Ce mécanisme de mise en mémoire fonctionne aussi lorsque deux sites utilisent la même image. Le navigateur va réutiliser les ressources téléchargées lors de la visite du premier site pour afficher plus rapidement le second.

Analyser le cache pour espionner l’utilisateur

Le concept du cache n’est pas nouveau et a fait ses preuves depuis très longtemps. Certaines personnes ont cependant profité de ce mécanisme censé améliorer l’expérience de l’utilisateur pour espionner l’historique de navigation des internautes.

Le principe de cette attaque est simple. Il consiste à essayer de télécharger une ressource, comme une image, qui est connue pour être uniquement présente sur une page bien précise, puis d’analyser le temps de chargement de cette image. Si le temps de chargement est significatif, cela veut dire que l’image n’est pas dans la cache et donc que l’utilisateur n’a pas visité la page en question. Au contraire, si le temps de chargement est minime, cela veut dire que l’image est dans le cache, car elle n’a pas pu être téléchargée auprès du serveur aussi rapidement, et que l’utilisateur a visité la page en question.

Pour illustrer cette attaque, imaginez qu’une personne voudrait savoir si vous avez consulté l’article que vous lisez actuellement. Tout ce qu’il aurait à faire, c’est d’attendre que vous vous rendiez sur son site et d’essayer discrètement de charger l’image principale de cet l’article. Si l’image se charge dans un temps relativement court, disons moins de 50 ms[2], il y a de fortes chances que l’image ait déjà été téléchargée par votre navigateur et qu’elle provienne du cache. L’attaquant peut donc en conclure que vous avez consulté cette page et lu l’article.

Sécurité ou rapidité

Il faut donc faire un choix : utiliser un cache et ainsi améliorer la performance et l’expérience de l’utilisateur ou ne pas l’utiliser et privilégier la sécurité de l’internaute.

Les navigateurs ont choisi que la sécurité de l’internaute était plus importante que la vitesse de chargement de la page et ont pris la décision de modifier le fonctionnement du cache. Désormais, ils ne permettront plus aux sites de récupérer les ressources depuis un cache commun. Chaque site aura son propre cache.

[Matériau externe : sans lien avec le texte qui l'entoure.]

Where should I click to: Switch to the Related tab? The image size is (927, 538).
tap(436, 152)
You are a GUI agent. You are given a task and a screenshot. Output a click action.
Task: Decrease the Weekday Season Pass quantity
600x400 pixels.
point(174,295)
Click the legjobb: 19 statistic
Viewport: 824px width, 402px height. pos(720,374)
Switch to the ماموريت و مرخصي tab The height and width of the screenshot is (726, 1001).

Cela veut dire que si vous visitez plusieurs fois la même page, les ressources comme les images seront toujours mémorisées, mais si vous visitez un autre site qui utilise cette même image, le navigateur récupèrera le contenu de cette image auprès du serveur, même si une copie de cette image a déjà été téléchargée ailleurs.

Se protéger face à ce type d’attaques

Pour profiter de cette amélioration et vous protéger, tout ce qui vous avez à faire, c’est de mettre à jour votre navigateur Internet.

Chrome a modifié[3] le comportement du cache pour ne plus permettre ce type d’attaques dans la version 85 de son navigateur sorti en octobre 2020, et Firefox a fait de même[4] dans la version 85 de son navigateur sorti en janvier 2021. Apple, lui, a détecté cette vulnérabilité et l’a corrigé[5] depuis 2013.

Les navigateurs se mettent constamment à jour pour corriger des problèmes de sécurité comme celui-ci. Il est donc conseillé d’activer les mises à jour automatiques du navigateur et d’installer les nouvelles versions dès leur sortie.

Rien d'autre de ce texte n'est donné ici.